Inspiring the Next Generation
Back on campus, the administration kept reaching out to the community with small gestures. Rhodes hosted resident receptions and offered its stadium for the Cypress High School homecoming game. The partnership has become something of a movement on campus, as students clamor for the chance to become involved. Many, including Lizzie Phillips, found a way to combine their interests with a need they saw in the community.
A senior from Little Rock, Ark., Phillips is an international business and economics major and a former member of the track & field team. When she realized her rigorous academic schedule, including a stint studying overseas, would no longer allow her the kind of time necessary to compete at a top level in track, she gave up the sport.

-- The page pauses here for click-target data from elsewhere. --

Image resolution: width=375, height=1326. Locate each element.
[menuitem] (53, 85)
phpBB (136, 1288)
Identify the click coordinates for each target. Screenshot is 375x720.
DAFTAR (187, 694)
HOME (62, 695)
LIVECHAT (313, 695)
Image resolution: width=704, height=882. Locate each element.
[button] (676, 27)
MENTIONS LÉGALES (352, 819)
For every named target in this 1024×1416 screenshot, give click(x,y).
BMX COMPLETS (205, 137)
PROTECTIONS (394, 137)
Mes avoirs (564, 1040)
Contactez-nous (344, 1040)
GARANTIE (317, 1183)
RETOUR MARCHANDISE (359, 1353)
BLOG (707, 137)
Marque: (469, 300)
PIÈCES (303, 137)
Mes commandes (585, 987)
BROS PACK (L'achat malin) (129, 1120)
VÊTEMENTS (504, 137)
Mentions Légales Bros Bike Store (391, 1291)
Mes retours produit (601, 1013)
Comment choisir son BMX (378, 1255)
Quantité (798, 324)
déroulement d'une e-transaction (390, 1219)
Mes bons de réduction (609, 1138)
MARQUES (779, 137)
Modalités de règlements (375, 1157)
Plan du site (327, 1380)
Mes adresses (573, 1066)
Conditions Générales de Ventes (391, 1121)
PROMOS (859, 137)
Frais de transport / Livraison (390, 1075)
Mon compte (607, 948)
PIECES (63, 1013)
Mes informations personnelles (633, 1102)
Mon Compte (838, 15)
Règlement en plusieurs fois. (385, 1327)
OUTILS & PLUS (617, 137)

Although Phillips was a dedicated volunteer in a variety of service projects, she hadn’t found anything she could pour herself into, until she read about a program called Girls on the Run in North Carolina. Phillips designed a similar program for students at Cypress Middle School, and with the help of the local Girls Inc. chapter, she launched a program called Great Strides in the fall of 2005.
“I had no expectations the first few weeks,” says Phillips, who was shocked at the program’s immediate popularity among the middle school girls. “Forty to 50 girls came those first few weeks, and I only had four volunteers.”
Initially, the program was simply about improving physical fitness and helping the girls make healthy lifestyle choices. What Great Strides turned into was part workout, part mentoring session and part discussion group.
“The mentoring aspect opens us both up,” says Phillips, who says it’s “frightening” how much the girls know about sex and drugs.
Great Strides participants meet twice a week with Rhodes students, doing everything from running to theatre. Some of the girls are working on a dance routine to present at an upcoming Rhodes basketball game, others are planning to run a few miles in the St. Jude Children’s Research Hospital Marathon.
And while the girls themselves were initially skeptical about Phillips and her corps of volunteers, this year has brought a change. “Now they realize the volunteers enjoy being with them … this year is more heartfelt; the girls are really sharing things. We’re bringing girls to campus to see the possibilities … talk a lot about their futures and possible careers. It’s what keeps me afloat.”
Knowing that her graduation is drawing near, Phillips is currently looking for a freshman or sophomore to take charge of the program once she’s gone.
A Change in Fortune
The most visible changes in Hollywood Springdale since the creation of the partnership are the physical changes. Vacant lots still exist, but they are mowed and free of trash. Porches and sidewalks are swept, and fresh paint is slowly covering over worn exteriors.
Behind the fence at Rhodes, the changes are much less visually apparent. More than 40 faculty-sponsored programs involving the community are in place, as are dozens of smaller, student-led initiatives, and the school’s curriculum was recently enhanced to include a public service component.
“These are not practice exercises,” says Kirby. “These are exercises with tangible outcomes.”
Community service, says Borst, has always been a hallmark of Rhodes, and she says the college has always attracted students interested in serving their communities.
“I think this will stay with them, and increase the likelihood they’ll be civically engaged, wherever they go from here,” she says.